Since Twitter‘s popularity is ever accelerating, resulting in it almost becoming a utility, not unlike email, I wanted to take a moment to lay out some details about how communication takes place using it. I still find many do not realize how @ replies work and as a result their tweets are not received by their intended audience.
The problem arises when a twitter user tweets about what another twitterer is doing, e.g., “@ted is kicking my ass in Wii Tennis.” Let’s say that @bill is the sender of this tweet. Let’s assume that both @bill and @ted have @sue as a follower. @sue will get the above tweet on her twitter stream, as intended. Let’s also assume that @betty follows @bill, but not @ted. Here is where things get dicey. @betty will not get this tweet on her twitter stream, even though she follows @bill who sent it! It will still appear on the public timeline. The problem is that Twitter assumes that all tweets that begin with @username are intended as a tweet directed at that user. In this case, Twitter assumes that @bill’s tweet above is being sent to @ted, when that is clearly not the intention. An additional unintended consequence is that this tweet will appear in @ted’s replies tab when @ted is logged into twitter through the web.
The lesson to be learned here is to never begin a tweet with a @user unless it is intended as a reply or tweet to that user.
How do we get around this such that we re-frame this tweet so its original intent is realized? Simply insert a word, character or space before the @user as appropriate, or, better yet, exercise those elementary school grammar muscles and rephrase the tweet altogether, e.g., “getting my ass kicked by @ted in Wii tennis.”
There is an exception to the behavior that I’ve outlined above. On your Settings page, there is a Notices tab. Contained within that tab is a section called “@ Replies.” The default setting (and recommended setting if you follow more than a few dozen people) is “@ replies to the people I’m following.” If you select the “all @ replies” setting, then you would get all @ messages from someone you follow even if you don’t follow the user to whom the tweet is addressed.
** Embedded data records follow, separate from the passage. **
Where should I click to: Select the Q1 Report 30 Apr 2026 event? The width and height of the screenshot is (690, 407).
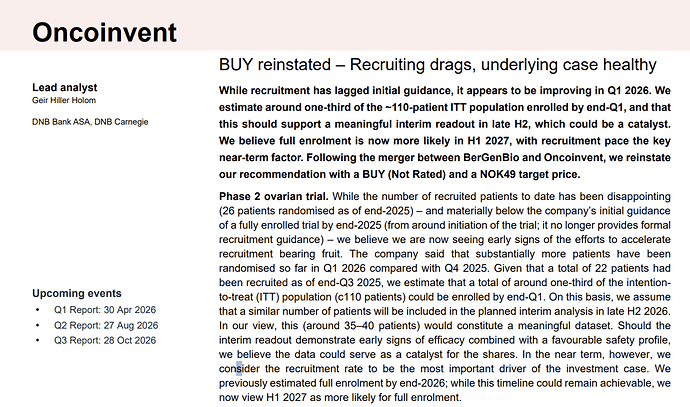[105, 311]
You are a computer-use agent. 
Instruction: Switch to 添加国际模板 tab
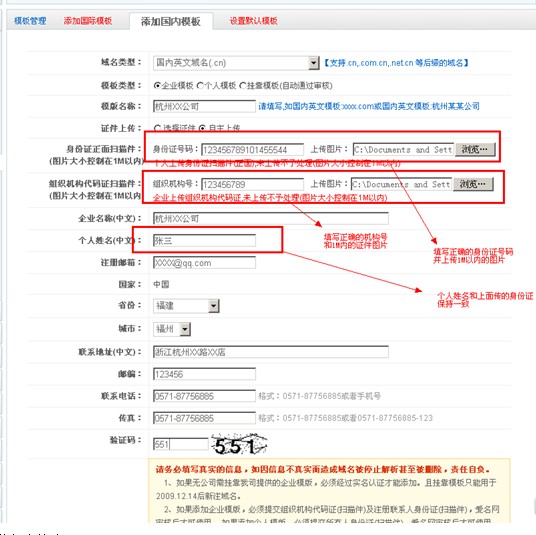(88, 21)
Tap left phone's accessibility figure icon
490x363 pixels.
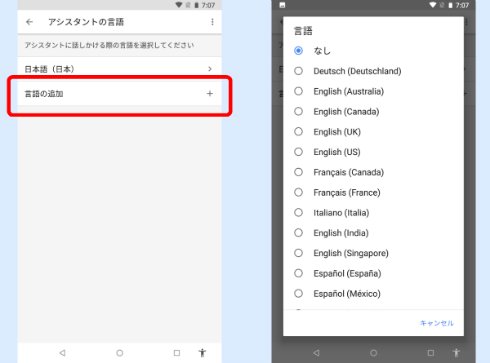click(x=202, y=353)
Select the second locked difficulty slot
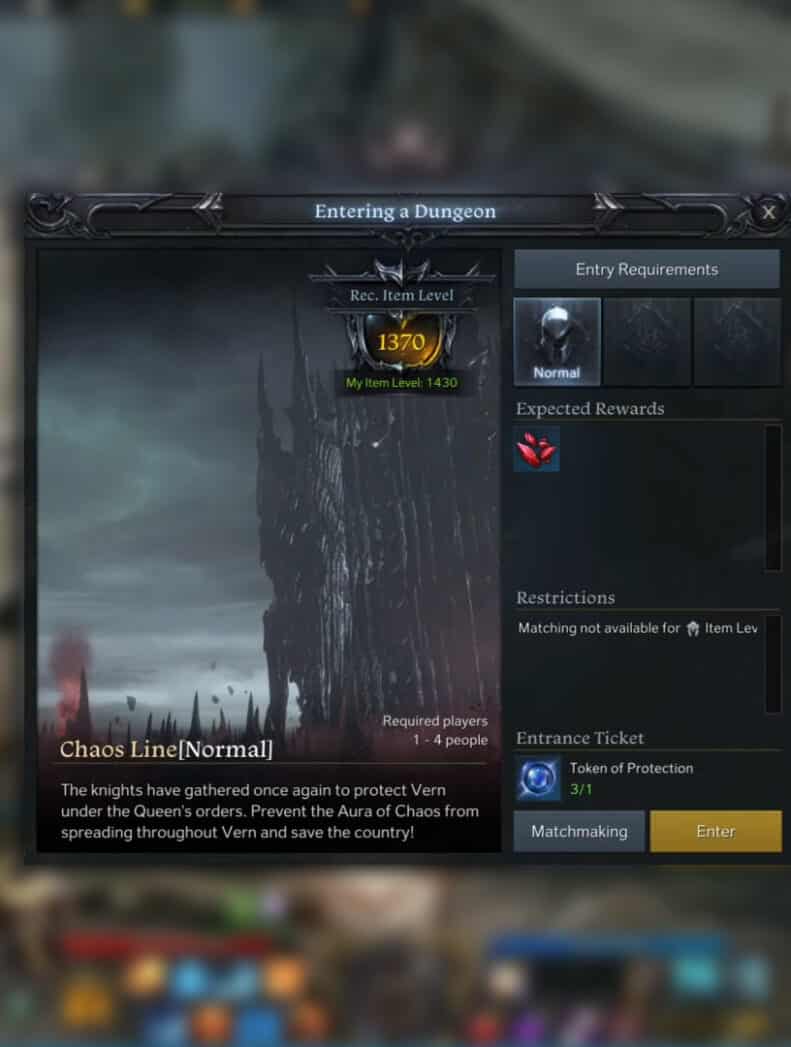791x1047 pixels. click(x=647, y=342)
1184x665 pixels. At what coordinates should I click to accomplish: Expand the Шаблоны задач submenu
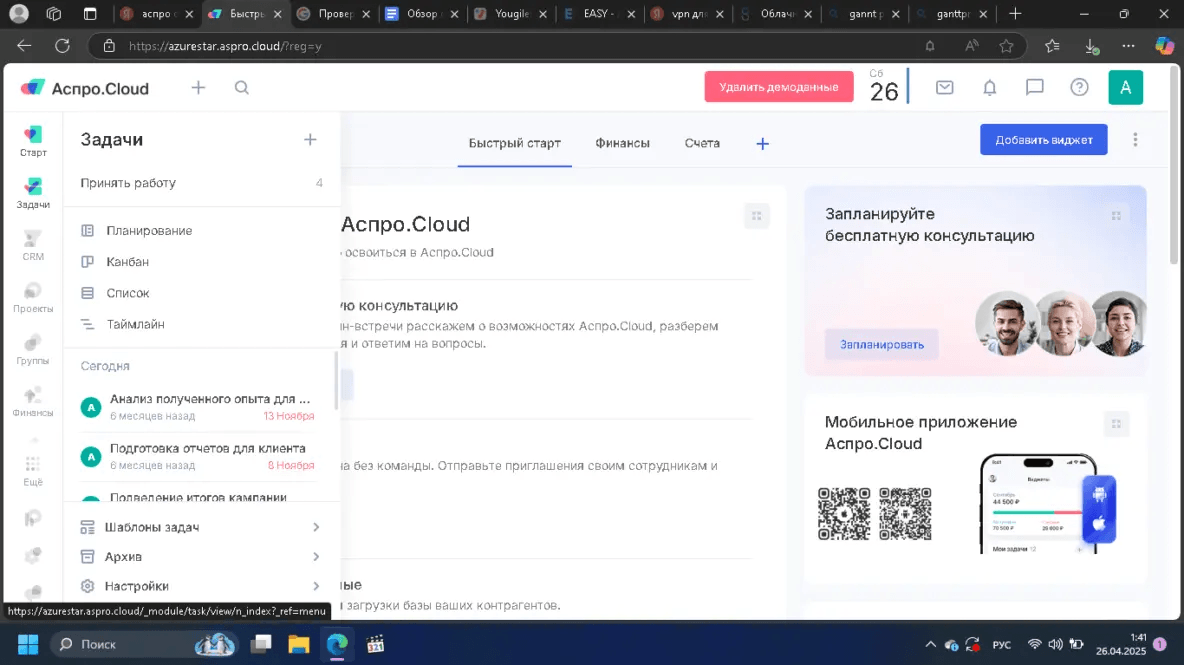pos(200,527)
If @betty above had this setting chosen in her settings, she would get @bill’s tweet above in the second paragraph. If @betty followed 400 people, however, and each person sent an average of only 3 tweets per day addressed to people @betty didn’t follow, she would get an additional 1,200 tweets per day! I personally wish Twitter would allow you to set the @ reply settings on a per followee basis. For example, if @betty followed @bill as above, and @bill was a very clever twitterer or A-list twitterati who communicated with followers that @betty would perhaps also be interested in following, then she could optionally select a custom @ reply setting for @bill such that she would see all his tweets, even if they were directed at people she didn’t follow. Likewise, she could decide that she doesn’t want to see @willy’s @ replies if they aren’t directed at her or people she follows.